**EXERCISE OBJECTIVE**
Your output is to hold only the lines from the one showing "Enable Better Sorting" through the end of the listing, exactly, with every picture excluded.

Segment Start: INPUT MATERIAL

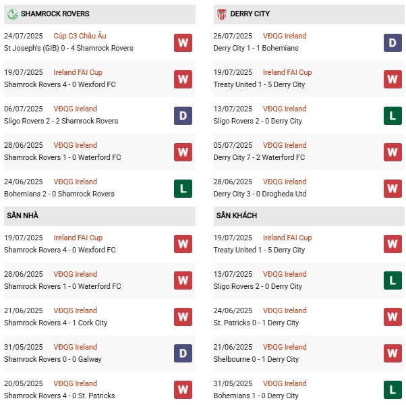Open the VĐQG Ireland link dated 26/07/2025
The image size is (406, 405).
point(285,36)
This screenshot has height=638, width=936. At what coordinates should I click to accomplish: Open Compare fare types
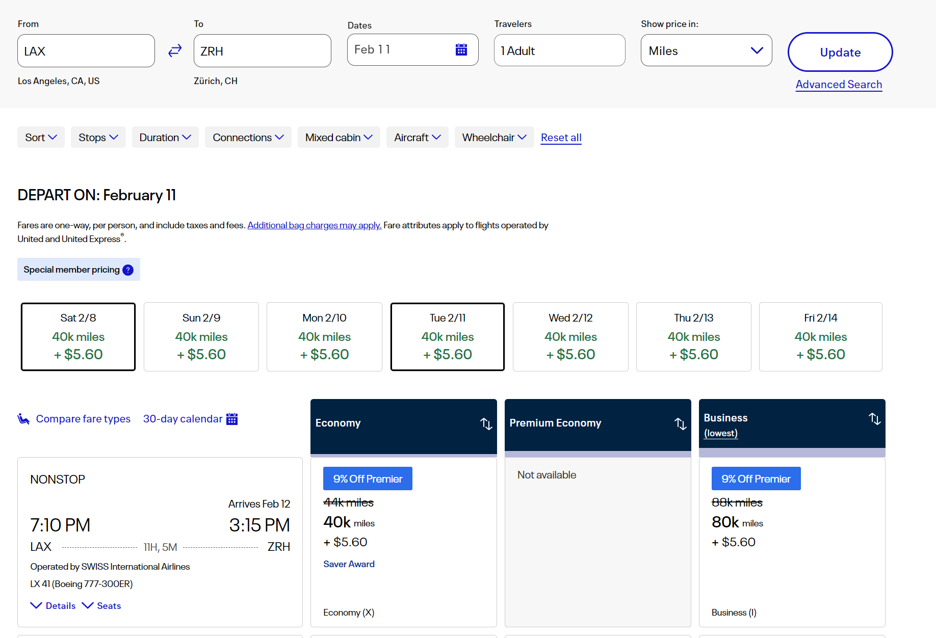(74, 419)
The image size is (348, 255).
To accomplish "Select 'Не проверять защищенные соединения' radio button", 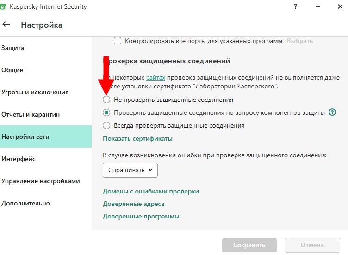I will pyautogui.click(x=106, y=100).
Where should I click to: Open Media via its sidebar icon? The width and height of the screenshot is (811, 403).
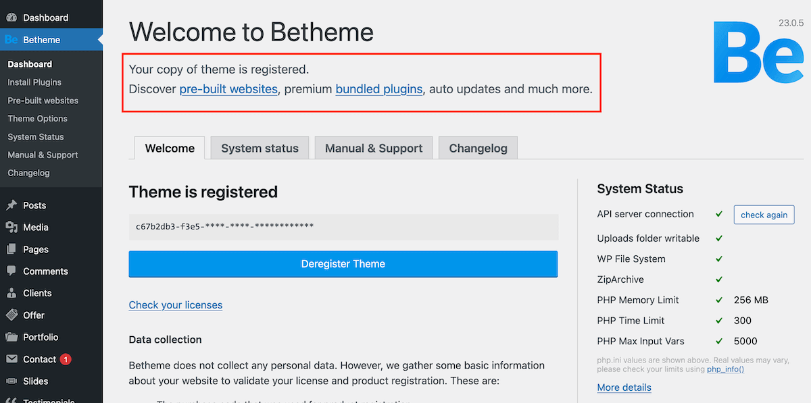(11, 227)
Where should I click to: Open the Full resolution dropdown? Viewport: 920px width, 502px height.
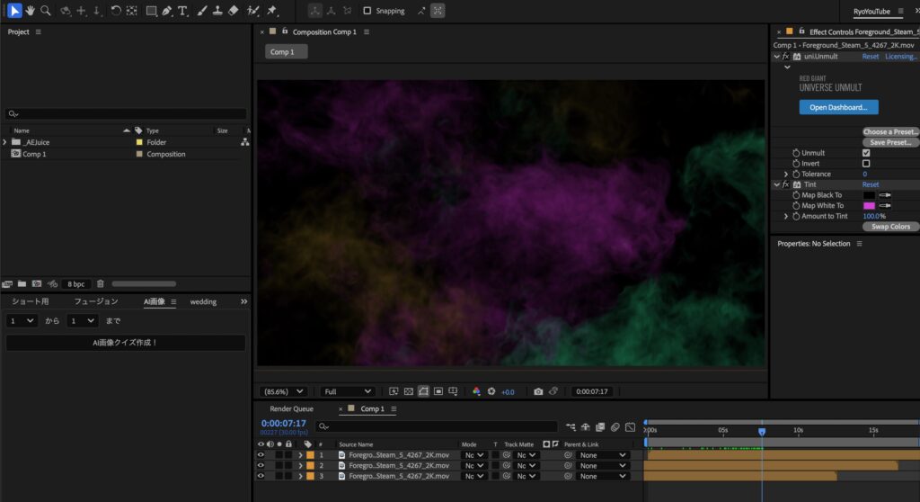point(347,391)
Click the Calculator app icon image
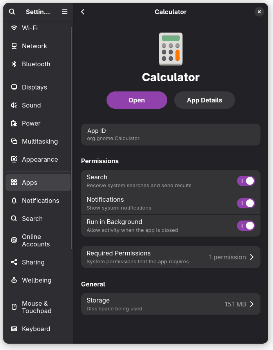The width and height of the screenshot is (273, 350). tap(171, 49)
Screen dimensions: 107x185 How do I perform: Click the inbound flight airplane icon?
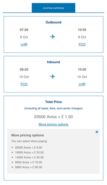53,77
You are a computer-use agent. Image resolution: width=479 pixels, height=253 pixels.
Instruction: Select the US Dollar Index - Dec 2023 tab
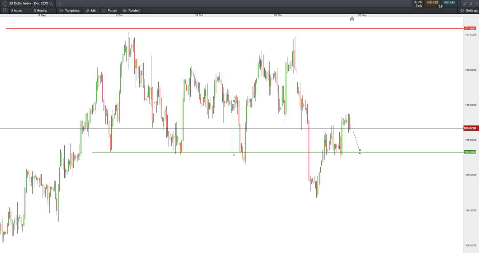pyautogui.click(x=27, y=3)
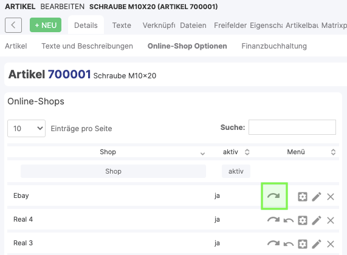
Task: Click the export arrow icon for Ebay
Action: (273, 196)
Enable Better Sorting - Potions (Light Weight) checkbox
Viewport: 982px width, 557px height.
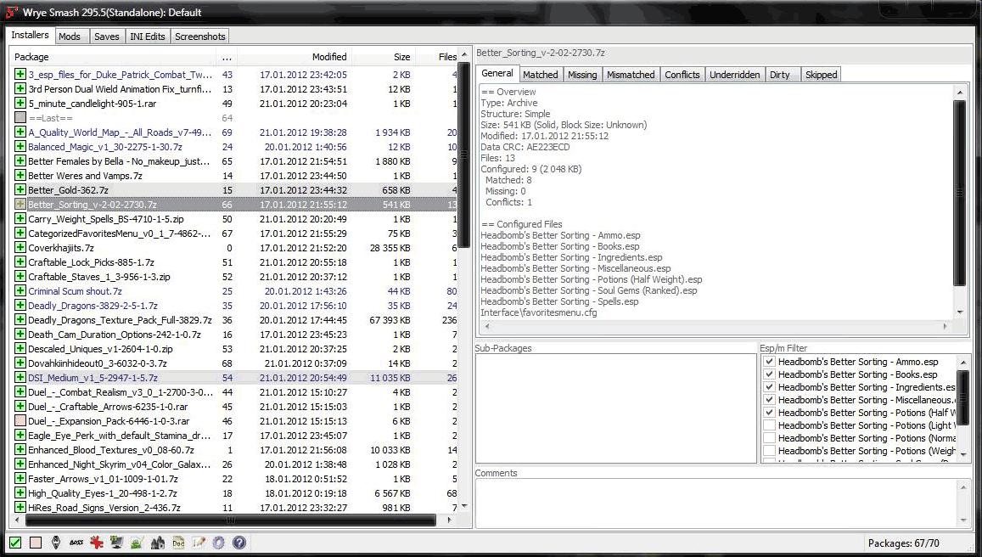point(769,425)
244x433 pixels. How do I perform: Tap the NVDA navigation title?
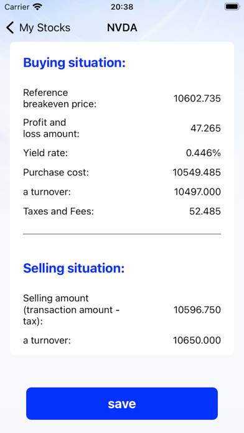[122, 28]

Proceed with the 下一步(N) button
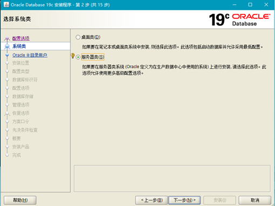184,200
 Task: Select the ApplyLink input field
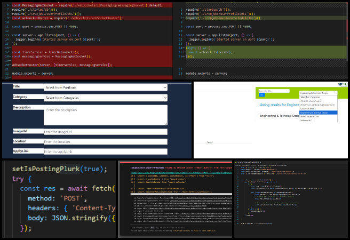pos(106,152)
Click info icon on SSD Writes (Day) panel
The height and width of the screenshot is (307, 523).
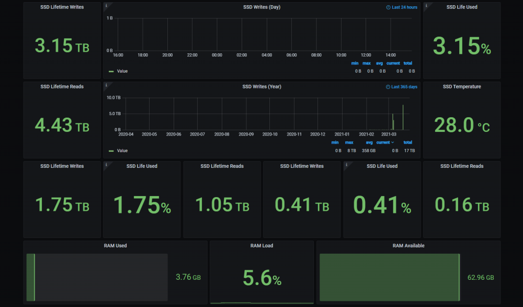coord(106,5)
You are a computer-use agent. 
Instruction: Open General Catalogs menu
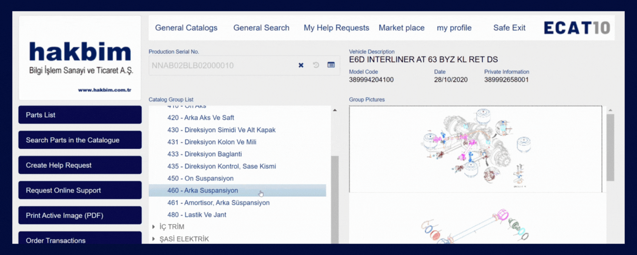tap(186, 28)
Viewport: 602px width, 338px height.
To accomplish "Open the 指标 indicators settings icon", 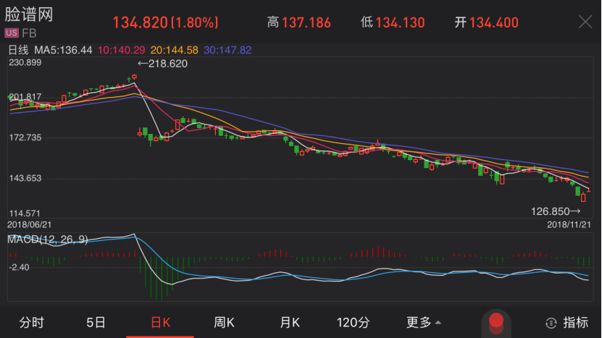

Segment End: INPUT MATERIAL

**RESPONSE**
Enable Better Sorting - Potions (Light Weight) checkbox
Viewport: 982px width, 557px height.
point(769,425)
244x433 pixels. How do I perform: Tap the NVDA navigation title?
[122, 28]

Proceed with the 下一步(N) button
184,200
 Task: Select the ApplyLink input field
pos(106,152)
Click info icon on SSD Writes (Day) panel
The height and width of the screenshot is (307, 523).
coord(106,5)
You are a computer-use agent. 
Instruction: Open General Catalogs menu
tap(186, 28)
Viewport: 602px width, 338px height.
To accomplish "Open the 指标 indicators settings icon", 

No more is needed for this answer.